I don't know how long we stay like that; mashed together in silence, almost as if we are one. Maybe it's only a few seconds? Minutes? Millennia? Eternity?

Logan's voice breaks the silence that settles and I feel the vibrations that rumble from within him. It's a melody that sings to my aching soul.

"I'm taking you to the balcony. Would you like that?"

I can only nod, scared that uttering a sound might trigger another episode of coughing with how invisible bubbles stick to the back of my throat, pushing down all the things I have to say.

We move one step at a time and he still holds onto me protectively, only letting go once when he grabs the thick blanket he had covered me with, and a second time, when he slides the screen door open.

The loveseat swing sways with the movement of the cool breeze that blows.

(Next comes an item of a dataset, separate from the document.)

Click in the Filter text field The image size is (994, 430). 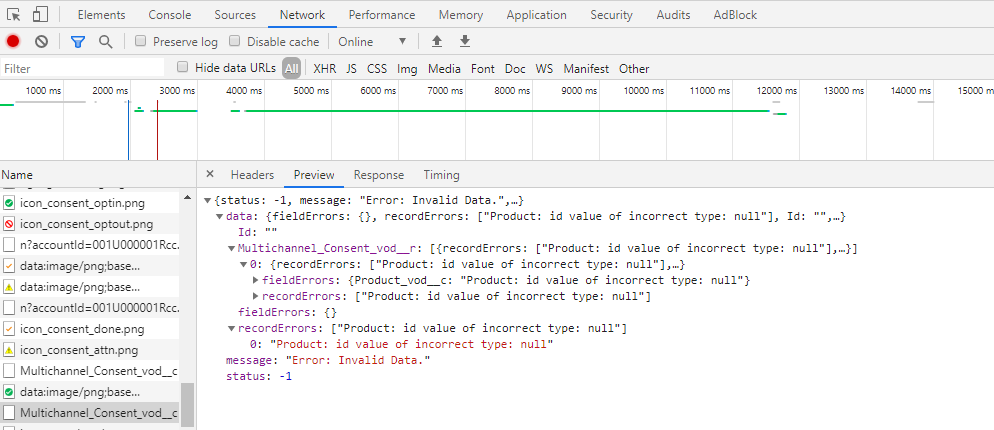[x=82, y=69]
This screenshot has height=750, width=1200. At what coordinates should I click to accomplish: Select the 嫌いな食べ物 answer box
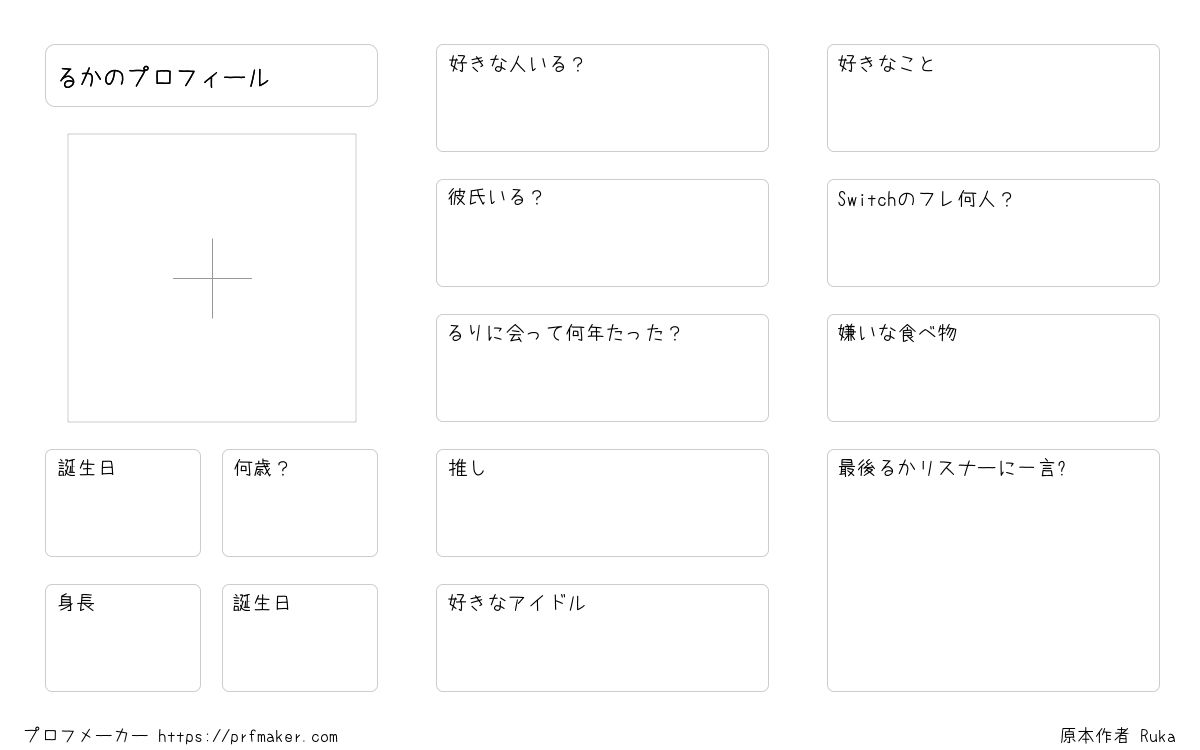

The night is beautiful yet the beauty is not without it's own horror. Nighttime is when the moon graces the earth with her splendour and the stars shine with promise. Nighttime is when darkness settles and nightmares reign. Never one without the other. Can't win for damn losing.

I let myself sink into the plush cushions, the wooden seat creaking its feeble protests under my weight. Logan doesn't sit right away, he moves to the balcony railing and watches me, eyebrows knit together in thought.

I look back at him, my stare daring him to speak out but the corner of his lips only turns up a smidgen as he brushes his fingers in his hair.

"Are you okay now?" he asks after a while.

Am I ever truly okay? I ask myself too, but out loud I say, "Yes, but I'd be better when you're next to me. Come sit." I pat a spot next to me on the loveseat and he occupies it a moment later.

My head fits in the crook of his neck and my eyes fall shut and even though I had been joking, I'm truly better.

°

I am awake. I know it because the thoughts have come rushing back, a mish-mash of so many words that they seem unintelligible.

My hand moves around in the bed I'm in, searching for that familiar warmth as if by instinct. I don't find it; him, and I sit up to better assess the situation.

There's no dip there like there normally is when Logan rouses before I do. His side of the bed-- which can hardly be considered his because of how much I eat into that half-- lacks warmth too, and I wonder if he slept here last night and when he had brought me here. However, I am assured that he did. The butter-yellow sheets still smell like him; the invigorating scent of honey body wash and also the him under that clean scent.